The Namatjira Collection speaks to fashion and art, presenting skirts and corresponding watercolours painted in the tradition of Albert Namatjira by his descendants.

Sitting as a highlight exhibition within Tarnanthi at the Art Gallery, Riverland: Yvonne Koolmatrie presents more than 70 works created in this significant Ngarrindjeri artist’s 30-year career. Suspended eel traps launch visitors on an immersive journey featuring works of art that share the story of Koolmatrie’s life lived along the Murray River. This is the first comprehensive survey of Yvonne Koolmatrie’s work.

Collaboration is a guiding principle behind Tarnanthi and one at the heart of this inaugural city-wide festival. By inviting emerging and established artists to present new work, the festival celebrates the artist’s role in shaping our world. Adelaide’s cultural institutions have worked closely together to present the work of more than 300 artists, showcasing hundreds of artists to local and national audiences.

On opening weekend, join more than 40 art centres from across Australia at the Tarnanthi Art Fair at Tandanya National Aboriginal Cultural Institute on Grenfell Street, Adelaide. Festival-goers will have an opportunity to buy works of art priced between $50 and more than $10,000 directly from artists and art centres. This is Adelaide’s first national Aboriginal and Torres Strait Islander Art Fair. The Art Fair will be held Friday, October 9, from 5-9pm and Saturday, October 10, 10am-6pm.

Tarnanthi Festival will see the return of the Kulata Tjuta Project (many spears), commissioned for the 2014 Adelaide Biennial Dark Heart.
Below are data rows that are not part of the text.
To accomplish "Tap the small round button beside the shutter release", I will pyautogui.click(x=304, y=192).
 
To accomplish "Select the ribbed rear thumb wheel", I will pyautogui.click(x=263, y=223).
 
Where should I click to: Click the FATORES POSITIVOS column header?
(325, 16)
In the Santos Museum of Economic Botany in Adelaide’s Botanic Gardens, audiences will experience nganmarra – the container of life, an installation of woven forms from Bula’bula Arts.

In collaboration between the JamFactory, the South Australian Museum and Tarnanthi, Shimmer focusses on the art of adornment, while the Desart Photography Prize, held at Institute Room at the State Library of South Australia, presents the recent work of the next generation of desert artist photographers. Further west along North Terrace, exhibitions include an immersive video installation by Daniel Boyd and Archie Moore‘ perfume portraits’ at the Anne & Gordon Samstag Museum of Art, and He gave us water (KapiUngkupayi) by Minyma Kutjara Arts at the South Australian School of Art Gallery at the University of South Australia.